Recently a friend of mine, who writes a popular blog of an environmental bent, told me he had decided to close his blog down. The reason is that he is actually a journalist and author and he found that the blog was taking a fair amount of his work day but contributed nothing to his income. In essence, it was costing him, in time, a quarter of his wages to keep the blog going.
Why, you may wonder, could his blog not earn him part of his living? We’ve all heard of bloggers making a decent wage. The reason is that he could not accept most advertisements. How could he? Most ads promote exactly the kind of thing his blog was strictly against. So his blog will soon be kaput.
It’s not a story that makes me feel good. How ridiculous is it that arms manufacturers can earn a great living but that a person promoting a better way of life find his conscience gets the better of him? What message does that send? Don’t try to be ethical or you won’t be able to feed your family.
Anyway, I would like for my own story not to end that way. I, like my friend, find that my blog takes a significant amount of time that I would be otherwise using to earn my income. Unlike my friend, I would like my blog to keep going for a long time to come (he’s more ambivalent about his blog). I would like the blog to be, to coin a term, “sustainable.”

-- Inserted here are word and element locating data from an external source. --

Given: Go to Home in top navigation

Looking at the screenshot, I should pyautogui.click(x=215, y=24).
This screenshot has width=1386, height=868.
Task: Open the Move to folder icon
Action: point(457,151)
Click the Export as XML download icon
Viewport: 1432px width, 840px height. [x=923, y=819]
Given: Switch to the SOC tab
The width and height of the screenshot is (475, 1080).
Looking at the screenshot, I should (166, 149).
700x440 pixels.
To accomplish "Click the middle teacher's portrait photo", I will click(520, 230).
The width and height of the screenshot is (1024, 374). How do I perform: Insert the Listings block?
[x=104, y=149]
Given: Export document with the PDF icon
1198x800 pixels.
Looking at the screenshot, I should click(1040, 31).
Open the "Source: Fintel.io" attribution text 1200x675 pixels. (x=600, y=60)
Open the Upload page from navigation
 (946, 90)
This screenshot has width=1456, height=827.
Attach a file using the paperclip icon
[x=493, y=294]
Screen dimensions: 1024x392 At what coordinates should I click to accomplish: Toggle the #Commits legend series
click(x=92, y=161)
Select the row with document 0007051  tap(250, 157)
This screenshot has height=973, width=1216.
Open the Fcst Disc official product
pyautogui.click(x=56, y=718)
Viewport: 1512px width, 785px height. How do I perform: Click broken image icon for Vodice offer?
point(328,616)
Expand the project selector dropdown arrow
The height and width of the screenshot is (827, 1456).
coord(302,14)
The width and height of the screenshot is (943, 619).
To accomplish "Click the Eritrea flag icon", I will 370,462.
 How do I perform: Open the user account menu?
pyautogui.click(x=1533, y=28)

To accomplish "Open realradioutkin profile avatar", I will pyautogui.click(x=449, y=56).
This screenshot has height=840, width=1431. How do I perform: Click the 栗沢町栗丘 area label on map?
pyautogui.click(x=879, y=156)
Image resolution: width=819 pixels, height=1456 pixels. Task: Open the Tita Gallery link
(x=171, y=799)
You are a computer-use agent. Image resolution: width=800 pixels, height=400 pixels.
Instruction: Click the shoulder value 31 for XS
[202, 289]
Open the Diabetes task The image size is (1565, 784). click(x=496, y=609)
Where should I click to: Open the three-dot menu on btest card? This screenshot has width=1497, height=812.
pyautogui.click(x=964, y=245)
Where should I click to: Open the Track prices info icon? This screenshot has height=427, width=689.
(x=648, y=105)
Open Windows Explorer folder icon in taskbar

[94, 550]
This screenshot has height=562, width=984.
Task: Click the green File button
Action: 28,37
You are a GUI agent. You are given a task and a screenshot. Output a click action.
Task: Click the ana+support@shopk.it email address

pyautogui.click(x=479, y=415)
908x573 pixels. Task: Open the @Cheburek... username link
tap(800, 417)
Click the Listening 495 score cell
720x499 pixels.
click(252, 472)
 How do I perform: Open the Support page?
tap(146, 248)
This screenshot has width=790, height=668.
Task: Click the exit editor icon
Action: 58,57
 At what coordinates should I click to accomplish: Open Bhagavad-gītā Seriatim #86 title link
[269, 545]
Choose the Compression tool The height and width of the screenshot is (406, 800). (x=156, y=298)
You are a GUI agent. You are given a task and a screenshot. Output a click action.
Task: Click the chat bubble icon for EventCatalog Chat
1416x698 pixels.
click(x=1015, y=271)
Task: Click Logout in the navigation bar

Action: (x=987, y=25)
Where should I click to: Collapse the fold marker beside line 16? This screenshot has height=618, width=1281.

The good news is that I’ve been approached by an organization that matches ethical bloggers with sympathetic and like-minded sponsors. The idea is that the sponsors get to have their logos on the blog, but that the blogger gets to choose only sponsors whose values are in line with the values that the blog espouses.
So I’m considering it.
Meanwhile, I’m writing about this for two reasons. First, it strikes me that the issues that come up when trying to maintain a balance between ethical living and earning a salary are worth writing about and discussing. In our culture we have an idea that the two are separate. “Oh, that’s business,” people say, as though the rules of fair play don’t apply. So what happens when you try both to both be ethical and earn a living? I’d love to see comments from people who have experience trying to maintain this balance in their own businesses.
The second reason to write about this is because, if I do ultimately go this route, I would only mount the logos of companies whose services or products I felt able to endorse. I hope that this could end up being an added value for blog readers (I would love, for example, to be able to promote Amtrak on the blog as an alternative to airlines). But this approach flies in the face of the traditional “separation of church and state” between editorial and sponsors. I wondered, too, if anyone has experience with this approach to sponsorship?